Ongeveer 2,5 miljoen werknemers in de Indiase leerindustrie werken onder vaak onaanvaardbare arbeidsomstandigheden. Hun mensenrechten worden geschonden en hun werk heeft ernstige gevolgen voor hun gezondheid. Giftige chemicaliën in leerlooierijen hebben vaak een zeer negatieve invloed op de gezondheid van de werknemers. Minder bekend zijn de vele arbeids- en andere mensenrechtenkwesties in de leerindustrie, zoals lonen onder het vastgestelde minimum, kinderarbeid, uitbuiting van thuiswerkers, problemen bij het zich organiseren in vakbonden en de discriminatie van Dalits (‘kastelozen’).

‘Do leather workers matter?’

Dit is in het kort de positie van leerbewerkers die gedetailleerd wordt beschreven in het rapport: : ‘Do leather workers matter? Violating labour rights and environmental norms in India’s leather production’ (‘Doen leerarbeiders ertoe? Schending van arbeidsrechten en milieunormen in India’s leeerproductie’).
Het rapport onderzoekt de arbeidsomstandigheden in de leerindustrie die deel uitmaken van de diepgewortelde sociale ongelijkheid in de Indiase samenleving. Daarbij spelen kastendiscriminatie en de ongelijkheid tussen mannen en vrouwen een grote rol.

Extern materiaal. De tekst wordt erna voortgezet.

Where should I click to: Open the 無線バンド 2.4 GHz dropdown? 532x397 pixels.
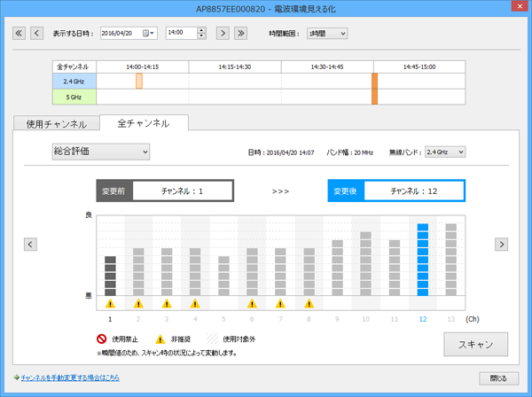point(445,152)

Dalits (‘kastelozen’) en moslims vormen de meerderheid van de werknemers in de leerindustrie. De lage lonen van de Dalit-leerarbeiders komen overeen met hun lage kastestatus en het stigma van hun werk in de leerindustrie: vies en vervuilend. Zo is in Tamil Nadu het officiële minimumloon begin 2016 voor leerarbeiders nog geen 2 euro per dag, minder dan de helft van het officiële loon van een leerling-arbeider  in de textielindustrie. Vaak wordt dit minimumloon niet eens betaald.

Vrouwelijke thuiswerkers, verantwoordelijk voor een arbeidsintensief deel van de schoenenproductie, behoren ook tot de werknemers met het meest onzekere werk. Ze verrichten onbeschermde arbeid, ontvangen schamele lonen en werken onder onveilige omstandigheden. Bovendien zijn kinderen vaak betrokken in de leerproductie in India, vooral in het ongeorganiseerde deel van de sector, werkend in kleinere leerlooierijen en werkplaatsen.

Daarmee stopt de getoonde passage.